___ RÉCIT AFFICHÉ

Reims-Deux Acren

Jeudi 17 juillet 2008

Toujours pas de réveil. Du coup, je me réveille à 10h. C'est hyper tard pour faire 190 bornes. Je me dépêche de monter sur mon vélo, quelques courses pour manger et finalement, un peu après midi, je quitte Reims. Je ne sais toujours pas si je vais arriver à Deux Acren (chez, entre autre, Olivier, le batteur chanteur de René Binamé (www.aredje.net) )le jour même, ou si je vais devoir planter ma tente, épuisé.
Alors qu'il faisait beau à Reims, le temps se couvre. Pourvu qu'il ne pleuve pas...

J'avance, petit à petit, kilomètre après kilomètre. Je n'ai pas l'heure. En fait, je n'ai pas vraiment la notion du temps. J'ai décidé de le faire et, au fond de moi, j'essaye de me persuader que je vais y arriver. J'ai bien fait 200 bornes le premier jour, pourquoi ça ne serait pas possible aujourd'hui ? Et puis je pédale en écoutant de la musique, et en me disant que c'est la meilleure chose à faire. J'avance, et je verrais plus tard...




Je croise plusieurs petits lapins, effrayés par ce étrange deux roues silencieux.

A un moment donné, malgré les barres de céréales et les gâteaux que j'ingurgite régulièrement, j'ai faim, et puis pour la troisième fois depuis mon départ de Reims, mes bidons sont presque vides.

______

## ÉNONCÉ
Répondez s'il vous plaît à ces questions sur le récit :
(a) À quelle heure a lieu le réveil ?
(b) Combien de bornes ont été parcourues le premier jour ?
(c) Quels animaux sont croisés en chemin ?
Les lignes n'ont aucun lien avec le récit ci-dessus.

___ DONNÉES DU JEU

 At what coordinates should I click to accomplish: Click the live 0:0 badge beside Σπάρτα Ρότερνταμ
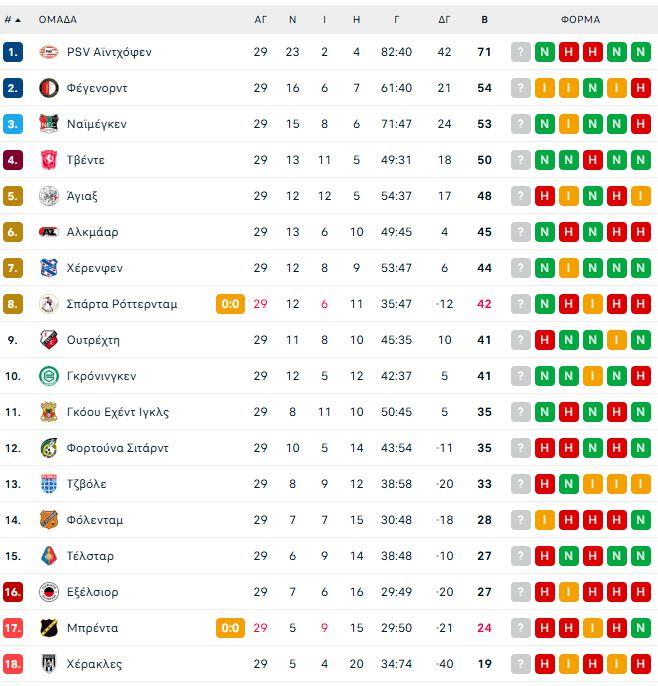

______

## RÉPONSE
(a) À 10h.
(b) 200 bornes.
(c) Plusieurs petits lapins.